Pour conclure aujourd’hui et ouvrir sur demain

- Fait-on passer la loi avant les individus ou l’individu en priorité en respectant la loi ? Derrière cela, deux philosophies s’affrontent.

- N’a-t-on pas perdu cette haute idée de leur mission de fonction publique qu’avaient les personnes qui s’occupaient de protection de l’enfance et qui transparaît au travers des délibérations des départements depuis 1804 ? - cf mémoire de DESS -

- Actuellement, tout doit se faire vite, à l’ère de la télécommande et du zapping. Notre travail relève d’une autre notion du temps. Le temps de l’enfant, des soins à lui prodiguer, de son développement, de son éducation.

- Il nous faut constater que toutes les personnes travaillant dans le domaine de l’enfance et de la protection de l’enfance ne partagent pas toutes les mêmes valeurs et que le discours dominant actuellement tend vers la pensée binaire du bien et du mal, l’utopie de la transparence, de l’ordre et de l’efficacité avec une dangereuse amnésie de l’histoire proche.

- Nous redoutons l’inféodation des services de la justice à la police, la transformation des services publics en entreprises, les outils de contrôle et de rentabilité au détriment de l’aide aux familles, la catégorisation de certaines populations de mineurs comme dangereux car isolés et étrangers, la pauvreté comme nouveau délit social.
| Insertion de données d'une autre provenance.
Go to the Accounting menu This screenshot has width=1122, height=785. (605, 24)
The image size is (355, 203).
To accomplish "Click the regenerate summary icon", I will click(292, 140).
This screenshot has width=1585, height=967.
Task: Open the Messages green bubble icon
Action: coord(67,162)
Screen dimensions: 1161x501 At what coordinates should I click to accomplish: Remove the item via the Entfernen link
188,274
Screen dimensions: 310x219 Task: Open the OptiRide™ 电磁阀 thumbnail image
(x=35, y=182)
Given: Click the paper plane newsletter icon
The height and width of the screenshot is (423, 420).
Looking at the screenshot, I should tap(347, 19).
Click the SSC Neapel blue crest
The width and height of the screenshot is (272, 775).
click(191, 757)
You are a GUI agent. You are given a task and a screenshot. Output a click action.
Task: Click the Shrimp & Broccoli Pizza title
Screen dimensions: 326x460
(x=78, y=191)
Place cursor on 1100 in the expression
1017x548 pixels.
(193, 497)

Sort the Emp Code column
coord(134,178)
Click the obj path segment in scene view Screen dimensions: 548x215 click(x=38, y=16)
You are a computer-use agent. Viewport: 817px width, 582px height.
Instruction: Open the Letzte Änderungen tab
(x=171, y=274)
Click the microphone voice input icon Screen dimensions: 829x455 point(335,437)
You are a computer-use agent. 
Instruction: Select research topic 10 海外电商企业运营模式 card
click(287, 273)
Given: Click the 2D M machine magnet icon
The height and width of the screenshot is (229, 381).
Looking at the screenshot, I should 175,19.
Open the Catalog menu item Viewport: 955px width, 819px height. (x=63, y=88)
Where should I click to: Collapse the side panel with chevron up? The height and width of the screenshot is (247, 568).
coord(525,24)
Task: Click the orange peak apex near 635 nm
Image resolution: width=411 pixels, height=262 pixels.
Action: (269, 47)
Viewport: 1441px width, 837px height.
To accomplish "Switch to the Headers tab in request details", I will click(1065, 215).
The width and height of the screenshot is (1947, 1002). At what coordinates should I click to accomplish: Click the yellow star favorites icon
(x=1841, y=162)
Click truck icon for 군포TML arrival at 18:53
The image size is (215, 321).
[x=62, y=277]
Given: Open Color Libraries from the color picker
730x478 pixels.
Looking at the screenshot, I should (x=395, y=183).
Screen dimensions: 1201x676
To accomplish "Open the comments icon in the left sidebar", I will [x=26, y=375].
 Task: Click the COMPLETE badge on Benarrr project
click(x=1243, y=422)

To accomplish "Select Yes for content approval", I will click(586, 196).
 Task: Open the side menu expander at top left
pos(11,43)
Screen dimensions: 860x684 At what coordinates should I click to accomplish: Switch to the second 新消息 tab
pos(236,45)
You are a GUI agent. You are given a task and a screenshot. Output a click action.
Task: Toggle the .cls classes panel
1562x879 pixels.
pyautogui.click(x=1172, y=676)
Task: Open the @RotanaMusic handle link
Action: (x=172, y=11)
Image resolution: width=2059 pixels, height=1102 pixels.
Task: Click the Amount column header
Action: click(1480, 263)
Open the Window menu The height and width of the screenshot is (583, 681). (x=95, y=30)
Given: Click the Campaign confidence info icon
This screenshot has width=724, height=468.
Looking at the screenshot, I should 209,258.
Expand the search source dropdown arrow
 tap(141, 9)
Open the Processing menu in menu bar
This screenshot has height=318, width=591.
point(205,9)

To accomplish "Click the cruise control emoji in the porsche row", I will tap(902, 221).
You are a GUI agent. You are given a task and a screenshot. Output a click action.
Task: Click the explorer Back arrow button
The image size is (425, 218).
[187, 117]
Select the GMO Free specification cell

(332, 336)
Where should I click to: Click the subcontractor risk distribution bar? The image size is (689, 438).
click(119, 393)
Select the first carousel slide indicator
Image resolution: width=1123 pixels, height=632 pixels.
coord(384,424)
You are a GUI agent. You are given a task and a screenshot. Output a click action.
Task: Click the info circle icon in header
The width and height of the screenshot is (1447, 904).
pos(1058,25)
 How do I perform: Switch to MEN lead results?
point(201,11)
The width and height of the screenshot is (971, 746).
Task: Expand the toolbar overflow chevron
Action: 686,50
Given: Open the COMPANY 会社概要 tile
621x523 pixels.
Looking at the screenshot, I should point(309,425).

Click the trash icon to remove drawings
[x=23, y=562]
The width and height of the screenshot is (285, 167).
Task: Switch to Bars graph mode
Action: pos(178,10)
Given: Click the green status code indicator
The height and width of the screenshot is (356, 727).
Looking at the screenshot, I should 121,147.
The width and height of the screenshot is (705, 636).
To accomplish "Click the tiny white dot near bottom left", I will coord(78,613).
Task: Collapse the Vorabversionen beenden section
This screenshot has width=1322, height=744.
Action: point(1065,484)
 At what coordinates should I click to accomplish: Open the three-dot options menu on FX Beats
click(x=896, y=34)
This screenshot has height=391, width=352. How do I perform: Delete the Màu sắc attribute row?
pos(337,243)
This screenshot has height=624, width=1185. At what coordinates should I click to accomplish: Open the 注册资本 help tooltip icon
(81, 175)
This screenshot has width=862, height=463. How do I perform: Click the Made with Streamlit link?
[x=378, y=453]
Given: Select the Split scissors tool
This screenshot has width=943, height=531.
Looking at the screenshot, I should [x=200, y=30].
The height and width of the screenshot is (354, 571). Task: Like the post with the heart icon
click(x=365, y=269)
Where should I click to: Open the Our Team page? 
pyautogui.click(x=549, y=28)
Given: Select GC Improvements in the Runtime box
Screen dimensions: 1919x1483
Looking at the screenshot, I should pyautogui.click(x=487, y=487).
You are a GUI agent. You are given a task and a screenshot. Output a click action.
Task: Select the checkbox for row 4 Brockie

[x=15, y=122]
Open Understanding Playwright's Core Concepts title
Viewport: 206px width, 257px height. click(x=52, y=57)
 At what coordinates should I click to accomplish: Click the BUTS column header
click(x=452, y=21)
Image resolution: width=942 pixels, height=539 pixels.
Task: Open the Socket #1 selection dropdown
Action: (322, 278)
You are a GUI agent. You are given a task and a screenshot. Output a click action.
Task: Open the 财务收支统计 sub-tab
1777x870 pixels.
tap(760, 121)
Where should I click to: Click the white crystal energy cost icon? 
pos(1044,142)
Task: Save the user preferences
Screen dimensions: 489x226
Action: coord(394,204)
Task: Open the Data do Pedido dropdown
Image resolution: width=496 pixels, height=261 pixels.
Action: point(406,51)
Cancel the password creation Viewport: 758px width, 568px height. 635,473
Pour le groupe 789vegs d’Aix : Marie laure Cadart


Notes

[1] Titre d’un entretien avec le sociologue Robert Cassel à Télérama le 28/01/2004




Pour citer cet article :

789vegs - « Autour de l’enfance et de la protection de l’enfance. Le groupe 798vegs d’Aix. » - OASIS - Le Portail du Travail Social - http://www.travail-social.com. - mars 2004.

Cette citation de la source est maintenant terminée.